Mozilla introduced a pre-loaded list of domains for Firefox that only can be connected to securely in order to help protect the privacy and security of users.
HSTS (HTTP Strict Transport Security) is a mechanism by which a server can indicate that the browser must use a secure connection when communicating with it. It can be an effective tool for protecting the privacy and security of users and their data.
However, when connecting to an HSTS host for the first time, the browser won't know whether or not to use a secure connection, because it has never received an HSTS header from that host. Consequently, an active network attacker could prevent the browser from ever connecting securely.

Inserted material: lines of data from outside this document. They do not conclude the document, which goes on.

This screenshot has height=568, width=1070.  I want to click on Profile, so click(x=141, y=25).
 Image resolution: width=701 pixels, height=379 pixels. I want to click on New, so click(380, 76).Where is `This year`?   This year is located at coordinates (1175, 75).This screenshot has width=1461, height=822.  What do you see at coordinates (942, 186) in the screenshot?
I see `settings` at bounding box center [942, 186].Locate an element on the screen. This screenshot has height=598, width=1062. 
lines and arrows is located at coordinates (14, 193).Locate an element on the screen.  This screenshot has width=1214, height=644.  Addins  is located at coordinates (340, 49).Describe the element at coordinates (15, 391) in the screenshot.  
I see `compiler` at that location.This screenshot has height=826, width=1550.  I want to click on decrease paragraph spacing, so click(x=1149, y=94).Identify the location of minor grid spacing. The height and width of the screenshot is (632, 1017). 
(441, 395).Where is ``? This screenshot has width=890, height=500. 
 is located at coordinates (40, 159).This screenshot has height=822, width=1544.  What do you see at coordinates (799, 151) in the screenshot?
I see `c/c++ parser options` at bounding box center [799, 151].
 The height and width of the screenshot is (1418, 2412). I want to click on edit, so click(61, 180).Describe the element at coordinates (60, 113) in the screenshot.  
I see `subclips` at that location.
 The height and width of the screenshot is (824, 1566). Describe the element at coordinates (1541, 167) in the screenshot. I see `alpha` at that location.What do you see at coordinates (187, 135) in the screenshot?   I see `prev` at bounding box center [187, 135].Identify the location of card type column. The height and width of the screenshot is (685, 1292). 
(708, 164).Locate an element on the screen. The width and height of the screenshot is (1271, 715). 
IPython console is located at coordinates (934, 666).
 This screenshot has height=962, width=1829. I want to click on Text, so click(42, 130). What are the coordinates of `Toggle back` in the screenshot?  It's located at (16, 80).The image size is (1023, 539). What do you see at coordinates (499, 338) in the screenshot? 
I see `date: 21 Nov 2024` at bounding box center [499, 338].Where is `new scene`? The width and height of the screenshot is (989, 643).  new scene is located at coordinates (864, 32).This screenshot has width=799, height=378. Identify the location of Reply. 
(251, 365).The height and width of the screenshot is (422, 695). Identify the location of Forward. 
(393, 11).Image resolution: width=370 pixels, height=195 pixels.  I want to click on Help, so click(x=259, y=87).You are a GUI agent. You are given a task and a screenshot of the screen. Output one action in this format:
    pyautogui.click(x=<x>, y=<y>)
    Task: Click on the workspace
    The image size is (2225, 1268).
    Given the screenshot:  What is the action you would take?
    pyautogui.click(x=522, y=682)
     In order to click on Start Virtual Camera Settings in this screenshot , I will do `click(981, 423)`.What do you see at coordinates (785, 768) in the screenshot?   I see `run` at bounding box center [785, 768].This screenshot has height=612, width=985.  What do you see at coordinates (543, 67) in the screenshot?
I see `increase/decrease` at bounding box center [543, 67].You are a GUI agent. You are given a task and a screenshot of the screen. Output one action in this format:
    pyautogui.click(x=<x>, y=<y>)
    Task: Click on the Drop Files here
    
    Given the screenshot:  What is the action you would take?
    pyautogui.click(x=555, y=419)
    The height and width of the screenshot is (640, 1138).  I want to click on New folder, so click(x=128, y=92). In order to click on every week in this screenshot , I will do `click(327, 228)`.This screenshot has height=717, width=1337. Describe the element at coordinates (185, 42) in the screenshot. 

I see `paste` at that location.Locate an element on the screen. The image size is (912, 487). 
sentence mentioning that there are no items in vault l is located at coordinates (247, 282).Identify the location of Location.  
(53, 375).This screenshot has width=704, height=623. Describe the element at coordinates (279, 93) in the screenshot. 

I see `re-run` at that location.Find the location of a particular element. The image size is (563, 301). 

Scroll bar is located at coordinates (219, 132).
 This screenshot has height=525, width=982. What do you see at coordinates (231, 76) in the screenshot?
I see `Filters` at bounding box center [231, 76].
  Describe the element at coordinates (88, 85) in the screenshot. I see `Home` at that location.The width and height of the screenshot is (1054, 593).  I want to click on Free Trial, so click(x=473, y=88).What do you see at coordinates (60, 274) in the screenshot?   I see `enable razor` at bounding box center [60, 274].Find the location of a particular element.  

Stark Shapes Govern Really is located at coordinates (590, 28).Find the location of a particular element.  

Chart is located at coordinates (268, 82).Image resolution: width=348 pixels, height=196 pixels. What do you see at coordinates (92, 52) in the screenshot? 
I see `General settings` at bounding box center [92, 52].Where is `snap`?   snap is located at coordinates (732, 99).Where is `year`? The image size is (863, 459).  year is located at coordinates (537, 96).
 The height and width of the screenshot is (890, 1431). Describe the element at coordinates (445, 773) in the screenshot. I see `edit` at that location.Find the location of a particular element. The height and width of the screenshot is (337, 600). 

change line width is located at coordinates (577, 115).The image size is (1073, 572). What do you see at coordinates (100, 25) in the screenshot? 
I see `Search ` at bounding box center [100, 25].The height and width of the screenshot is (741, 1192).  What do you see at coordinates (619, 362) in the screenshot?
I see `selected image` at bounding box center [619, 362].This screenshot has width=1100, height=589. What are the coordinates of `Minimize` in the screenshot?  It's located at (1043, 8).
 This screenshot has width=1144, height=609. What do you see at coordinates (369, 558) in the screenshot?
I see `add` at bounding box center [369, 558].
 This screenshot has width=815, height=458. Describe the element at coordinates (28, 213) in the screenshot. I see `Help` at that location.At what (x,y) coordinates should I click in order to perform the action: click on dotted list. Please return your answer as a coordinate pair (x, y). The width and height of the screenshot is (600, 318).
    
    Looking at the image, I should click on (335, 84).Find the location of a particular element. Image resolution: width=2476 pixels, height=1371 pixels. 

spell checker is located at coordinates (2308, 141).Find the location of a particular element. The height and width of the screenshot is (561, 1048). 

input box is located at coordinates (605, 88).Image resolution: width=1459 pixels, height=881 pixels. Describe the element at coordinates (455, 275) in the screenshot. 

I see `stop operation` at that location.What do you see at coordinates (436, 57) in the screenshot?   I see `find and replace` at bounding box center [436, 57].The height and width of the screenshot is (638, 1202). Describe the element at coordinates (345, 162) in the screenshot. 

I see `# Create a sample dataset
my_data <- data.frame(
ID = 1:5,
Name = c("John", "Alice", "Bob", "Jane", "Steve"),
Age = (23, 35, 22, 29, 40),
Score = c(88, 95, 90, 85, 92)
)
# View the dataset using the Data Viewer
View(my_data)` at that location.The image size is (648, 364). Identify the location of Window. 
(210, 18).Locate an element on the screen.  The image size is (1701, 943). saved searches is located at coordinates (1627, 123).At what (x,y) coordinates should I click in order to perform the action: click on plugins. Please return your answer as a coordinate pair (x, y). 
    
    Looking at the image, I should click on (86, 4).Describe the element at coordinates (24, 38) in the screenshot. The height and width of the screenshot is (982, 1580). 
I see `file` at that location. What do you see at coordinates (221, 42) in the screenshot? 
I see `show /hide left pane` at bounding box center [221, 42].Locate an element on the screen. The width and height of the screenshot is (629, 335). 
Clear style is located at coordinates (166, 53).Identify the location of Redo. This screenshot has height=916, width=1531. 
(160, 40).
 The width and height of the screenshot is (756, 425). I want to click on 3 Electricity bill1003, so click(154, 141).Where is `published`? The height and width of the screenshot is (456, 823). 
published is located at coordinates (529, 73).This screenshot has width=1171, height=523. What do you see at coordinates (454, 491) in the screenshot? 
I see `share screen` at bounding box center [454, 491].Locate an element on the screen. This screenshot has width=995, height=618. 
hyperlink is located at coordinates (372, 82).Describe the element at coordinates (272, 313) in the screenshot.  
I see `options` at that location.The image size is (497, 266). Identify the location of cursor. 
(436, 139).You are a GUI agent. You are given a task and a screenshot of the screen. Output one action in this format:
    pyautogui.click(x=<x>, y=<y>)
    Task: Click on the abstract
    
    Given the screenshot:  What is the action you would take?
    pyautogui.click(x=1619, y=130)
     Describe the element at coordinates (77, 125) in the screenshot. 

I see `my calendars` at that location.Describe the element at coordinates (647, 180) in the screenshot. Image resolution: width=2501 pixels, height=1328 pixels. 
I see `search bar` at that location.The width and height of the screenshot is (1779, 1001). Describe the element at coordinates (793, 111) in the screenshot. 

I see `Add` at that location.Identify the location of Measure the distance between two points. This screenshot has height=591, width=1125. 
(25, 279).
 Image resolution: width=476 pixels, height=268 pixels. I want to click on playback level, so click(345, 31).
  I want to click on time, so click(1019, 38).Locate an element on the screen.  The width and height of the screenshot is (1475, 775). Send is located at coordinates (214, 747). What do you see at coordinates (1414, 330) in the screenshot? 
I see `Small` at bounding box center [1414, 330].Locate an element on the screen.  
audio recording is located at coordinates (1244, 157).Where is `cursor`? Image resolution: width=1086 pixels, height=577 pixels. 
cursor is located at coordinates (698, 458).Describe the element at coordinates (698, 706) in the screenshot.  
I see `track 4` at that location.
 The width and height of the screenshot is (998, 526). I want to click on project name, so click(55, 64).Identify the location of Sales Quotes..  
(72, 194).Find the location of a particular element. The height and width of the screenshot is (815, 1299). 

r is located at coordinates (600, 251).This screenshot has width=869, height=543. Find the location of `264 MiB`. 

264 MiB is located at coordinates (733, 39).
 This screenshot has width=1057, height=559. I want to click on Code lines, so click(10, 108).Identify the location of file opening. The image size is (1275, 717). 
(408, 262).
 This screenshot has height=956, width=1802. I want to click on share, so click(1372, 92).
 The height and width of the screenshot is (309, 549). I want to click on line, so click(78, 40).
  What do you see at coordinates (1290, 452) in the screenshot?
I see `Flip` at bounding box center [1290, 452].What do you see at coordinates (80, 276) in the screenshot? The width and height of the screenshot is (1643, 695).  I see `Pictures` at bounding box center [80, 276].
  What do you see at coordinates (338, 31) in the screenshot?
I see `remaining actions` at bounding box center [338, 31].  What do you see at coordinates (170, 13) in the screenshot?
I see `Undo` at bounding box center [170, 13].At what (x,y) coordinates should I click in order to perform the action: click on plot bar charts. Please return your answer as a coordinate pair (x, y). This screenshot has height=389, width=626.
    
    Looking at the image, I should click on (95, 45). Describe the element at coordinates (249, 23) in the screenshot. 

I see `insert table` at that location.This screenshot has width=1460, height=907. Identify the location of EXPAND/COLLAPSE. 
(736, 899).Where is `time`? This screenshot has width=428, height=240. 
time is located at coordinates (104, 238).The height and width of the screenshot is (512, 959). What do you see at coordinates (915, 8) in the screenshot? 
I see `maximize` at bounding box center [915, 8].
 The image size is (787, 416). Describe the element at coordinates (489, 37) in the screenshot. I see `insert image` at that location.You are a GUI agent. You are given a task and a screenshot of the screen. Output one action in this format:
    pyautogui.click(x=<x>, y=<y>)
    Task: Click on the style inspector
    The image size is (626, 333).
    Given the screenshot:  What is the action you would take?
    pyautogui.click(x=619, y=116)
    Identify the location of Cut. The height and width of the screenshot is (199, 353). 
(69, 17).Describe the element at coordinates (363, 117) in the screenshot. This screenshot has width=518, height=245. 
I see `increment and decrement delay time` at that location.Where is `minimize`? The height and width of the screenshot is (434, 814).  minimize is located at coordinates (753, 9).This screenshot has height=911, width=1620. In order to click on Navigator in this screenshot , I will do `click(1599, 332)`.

To mitigate this attack, Mozilla has added to Firefox a list of hosts that want HSTS enforced by default. When a user connects to one of these hosts for the first time, the browser will know that it must use a secure connection. If a network attacker prevents secure connections to the server, the browser will not attempt to connect over an insecure protocol, thus maintaining the user?s security.
The "preload list" has been seeded with entries from Chrome's list of a similar function. To build the preload list, a request is sent to every host with 'mode: "force-https"' on Chrome's list. Only if a host responds with a valid HSTS header with an appropriately large max-age value do Mozilla includes it in its list. Mozilla also see if the includeSubdomains value for the entry on Chrome?s list is the same as what they receive in the response header.
Google's Chrome forces a secure connection for all google.com subdomains but also added forced HTTPS connections for sites that have requested it.
The feature is currently only present in Firefox Beta.